“The Baltic Dry Index (BDI) has recovered since the start of November due to stronger capesize freight rates, but the index is still down 10% y/y. The capesize market has benefited from a 1% increase in shipments so far in November compared to October 2024 and November 2023. However, the increase has not been enough to recover to the highs seen during the first three quarters of 2024,” says Filipe Gouveia, Shipping Analyst at BIMCO.
On 19 November 2024, the BDI reached 1,627 points, up from 1,374 on 4 November. Before then, the index had gradually fallen since the end of September due to weaker capesize shipments. The capesize segment accounts for 40% of the BDI and therefore, changes in this market significantly impact the index.
Currently, the BDI is down 10% y/y despite a 4% y/y increase in the Baltic Capesize Index (BCI), as other segments continue to underperform. The BDI and BCI indices were much stronger during the first three quarters of 2024 when they rose by 41% y/y and 94% y/y respectively.
“This weakening in capesize spot rates has negatively impacted market sentiment. Since the start of October, one year time charter rates have fallen by 7%, while prices for five-year-old second hand capesizes have decreased by 2%,” says Gouveia.
So far in November, capesize demand is up 4% y/y, which is notably slower than the 7% y/y growth during the first three quarters of 2024. Demand is growing faster than shipments due to longer average sailing distances.
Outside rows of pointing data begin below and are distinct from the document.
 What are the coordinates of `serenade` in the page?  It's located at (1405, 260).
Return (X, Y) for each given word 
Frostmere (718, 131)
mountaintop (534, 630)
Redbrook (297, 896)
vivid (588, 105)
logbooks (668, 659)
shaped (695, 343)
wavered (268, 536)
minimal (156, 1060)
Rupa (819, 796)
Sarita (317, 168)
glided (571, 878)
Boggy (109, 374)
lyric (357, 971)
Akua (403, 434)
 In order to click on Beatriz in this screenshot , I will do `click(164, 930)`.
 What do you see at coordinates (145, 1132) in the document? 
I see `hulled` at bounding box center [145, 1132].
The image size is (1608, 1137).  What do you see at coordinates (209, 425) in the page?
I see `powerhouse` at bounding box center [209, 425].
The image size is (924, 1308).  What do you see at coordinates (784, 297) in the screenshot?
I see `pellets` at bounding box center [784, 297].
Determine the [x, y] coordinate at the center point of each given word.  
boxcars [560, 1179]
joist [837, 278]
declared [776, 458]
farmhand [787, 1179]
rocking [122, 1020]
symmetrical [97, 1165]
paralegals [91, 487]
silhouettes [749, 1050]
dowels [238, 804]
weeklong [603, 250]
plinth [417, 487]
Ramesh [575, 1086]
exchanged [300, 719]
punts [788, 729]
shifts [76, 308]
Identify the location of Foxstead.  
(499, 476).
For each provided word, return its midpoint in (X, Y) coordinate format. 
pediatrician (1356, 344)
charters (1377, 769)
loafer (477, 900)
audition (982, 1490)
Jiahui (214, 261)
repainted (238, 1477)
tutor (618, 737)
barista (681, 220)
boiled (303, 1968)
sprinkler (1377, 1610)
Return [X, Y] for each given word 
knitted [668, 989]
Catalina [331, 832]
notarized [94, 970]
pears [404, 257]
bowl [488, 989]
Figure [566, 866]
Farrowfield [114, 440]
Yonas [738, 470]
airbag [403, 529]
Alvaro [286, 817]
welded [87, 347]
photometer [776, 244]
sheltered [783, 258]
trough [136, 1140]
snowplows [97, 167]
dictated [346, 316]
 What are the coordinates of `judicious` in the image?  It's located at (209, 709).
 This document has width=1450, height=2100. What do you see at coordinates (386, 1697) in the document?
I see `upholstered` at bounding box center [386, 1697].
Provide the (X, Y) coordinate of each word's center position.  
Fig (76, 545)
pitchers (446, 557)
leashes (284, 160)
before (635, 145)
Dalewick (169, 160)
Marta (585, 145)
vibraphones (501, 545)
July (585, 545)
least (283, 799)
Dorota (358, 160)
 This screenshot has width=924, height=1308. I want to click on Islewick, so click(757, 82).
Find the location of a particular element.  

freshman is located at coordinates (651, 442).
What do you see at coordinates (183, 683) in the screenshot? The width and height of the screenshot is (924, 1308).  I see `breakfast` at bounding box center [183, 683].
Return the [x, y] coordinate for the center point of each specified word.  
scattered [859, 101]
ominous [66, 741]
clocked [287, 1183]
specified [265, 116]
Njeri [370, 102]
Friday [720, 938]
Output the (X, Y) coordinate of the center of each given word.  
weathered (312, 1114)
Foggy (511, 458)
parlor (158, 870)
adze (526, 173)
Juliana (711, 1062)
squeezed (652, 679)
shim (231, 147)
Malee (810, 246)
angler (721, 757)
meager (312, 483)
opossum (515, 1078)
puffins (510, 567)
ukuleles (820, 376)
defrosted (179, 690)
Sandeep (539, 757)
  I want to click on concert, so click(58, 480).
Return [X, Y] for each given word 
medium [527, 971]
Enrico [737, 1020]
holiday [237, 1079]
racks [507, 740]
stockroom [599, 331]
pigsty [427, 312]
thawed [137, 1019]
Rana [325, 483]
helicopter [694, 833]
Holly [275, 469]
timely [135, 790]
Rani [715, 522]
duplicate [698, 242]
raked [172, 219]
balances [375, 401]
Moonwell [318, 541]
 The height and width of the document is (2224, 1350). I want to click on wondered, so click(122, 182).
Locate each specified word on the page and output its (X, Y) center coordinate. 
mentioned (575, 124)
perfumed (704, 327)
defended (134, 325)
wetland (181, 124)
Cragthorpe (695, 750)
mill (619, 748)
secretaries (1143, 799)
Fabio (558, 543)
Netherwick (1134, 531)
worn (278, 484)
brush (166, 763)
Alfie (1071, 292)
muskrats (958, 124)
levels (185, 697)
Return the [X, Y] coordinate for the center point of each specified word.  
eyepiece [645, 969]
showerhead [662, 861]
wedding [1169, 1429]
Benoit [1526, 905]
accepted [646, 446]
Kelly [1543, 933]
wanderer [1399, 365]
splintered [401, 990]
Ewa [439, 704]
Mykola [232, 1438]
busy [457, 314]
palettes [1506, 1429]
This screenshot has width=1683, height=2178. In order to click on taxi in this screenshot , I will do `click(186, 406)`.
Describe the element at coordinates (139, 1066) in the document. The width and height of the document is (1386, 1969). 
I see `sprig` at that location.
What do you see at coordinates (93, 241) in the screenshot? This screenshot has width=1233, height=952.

Brazilian iron ore and Guinean bauxite shipments have both risen, resulting in longer distances than for Australian cargoes.
However, while the capesize market is not as strong as it was during the first three quarters of 2024, it is still stronger than in November 2023. The supply/demand balance has marginally tightened as supply only grew by 3% y/y. The segment has benefited from low deliveries, keeping supply down even as congestion eased.
Forward Freight Agreements (FFAs) for the Baltic Exchange's Capesize 5TC indicate that the market expects rates to remain around current levels in December. During the first quarter of 2025, FFAs point to a drop in rates due to seasonality, and well below the levels seen in the first quarter of 2024.
“Looking ahead, capesize freight rates could still reach the highs of this year in 2025 as the market will likely remain strong. We currently expect the supply/demand balance in the capesize market to remain balanced with both demand and supply growing by 0.5-1.5%,” says Gouveia.